Awapiripiri was the name given to the inland part of this stream. There were cultivations on the side of the ngawha adjacent to the Awapirpiri stream. There are also ancient urupa in the vicinity.
Located south of Reporoa on the Waikato River, the man-made island of Tahunatara was formed after a trench was dug across the headland of the river. Tahunatara was formerly a raupo reserve situated on the Waikato River, where it flows through Broadlands. Both kokopu and ducks were caught at Tahunatara, kumara and other crops were also grown and the first willow trees in the area were planted there.
Waimahana is an ancient kainga of Ngati Tahu-Ngati Wahoa, which stood on a bend of the Waikato River, with cultivations of maize, kumara and cabbage. Hamahona Heretaunga had a kainga and cultivations here. A manuka fence was built here by Ngakuru, Paora and Matini. Among those buried at Waimahana are Hinewai, the mother of Tamatehura, and her brother Te Hoe.
Motutahae Island Pa
An island pa, which is now submerged due to the Ohakuri dam. This island pa is where our ancestor Heretaunga was born; he had cultivations at Ohaaki, Waimahanga, Paeroa South and Orakei Korako.
Motutara Island
Motutara was an island in the Waikato River opposite the Ohineparahaki Stream and is now submerged as part of Lake Ohakuri. It is an ancient pa site dating back to the time of Te Rama and features of the pa site were still traceable at the turn of the century, including whare and urupa. Ngati Tahu-Ngati Whaoa lived at Motutara during the time of Rangipaeroa and Patoromu. Principle cultivations of the Motutara pa were at Oruarupuraho and Te Torou-iro on the Paeroa South Block.
Parikawau (Parekawau)
Parakawau was a Ngati Tahu-Ngati Whaoa pa that was attacked by a war party during the time of Pourahi. It is also the name of a nearby fishing ground on the banks of the Waikato River.
Piripekapeka Pa
Piripekapeka pa was located above Orakei-Korako and is the burial place of the chief, Matarae.
Ngawapurua Pa and Cultivations
Occupied by Ngati Tahu-Ngati Whaoa. Ngawapurua pa was flooded when the Ohakuri Dam was built. The cultivations extended along the Waikato River, at the south side of Ohakuri Dam.

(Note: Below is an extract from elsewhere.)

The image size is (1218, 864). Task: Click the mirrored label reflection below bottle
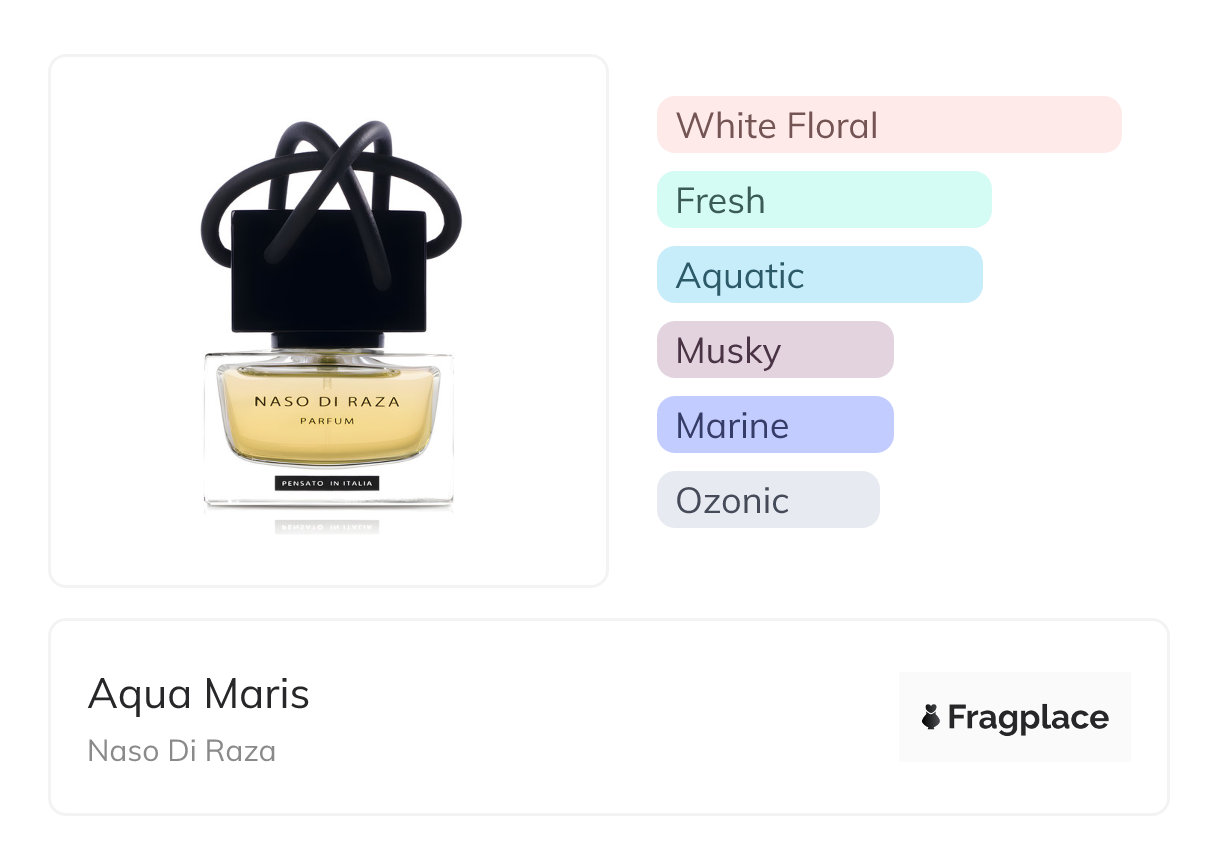(x=327, y=525)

The summit of Pohaturoa was an occupied pa site. Ngati Tahu-Ngati Whaoa is one of a number of tribes to have occupied Pohaturoa. This was prior to 1849 when they abandoned the settlement to live on the banks of the Waikato River. A number of whare stood at Pohaturoa, the remnants of a once fully occupied pa can still be seen on the summit today.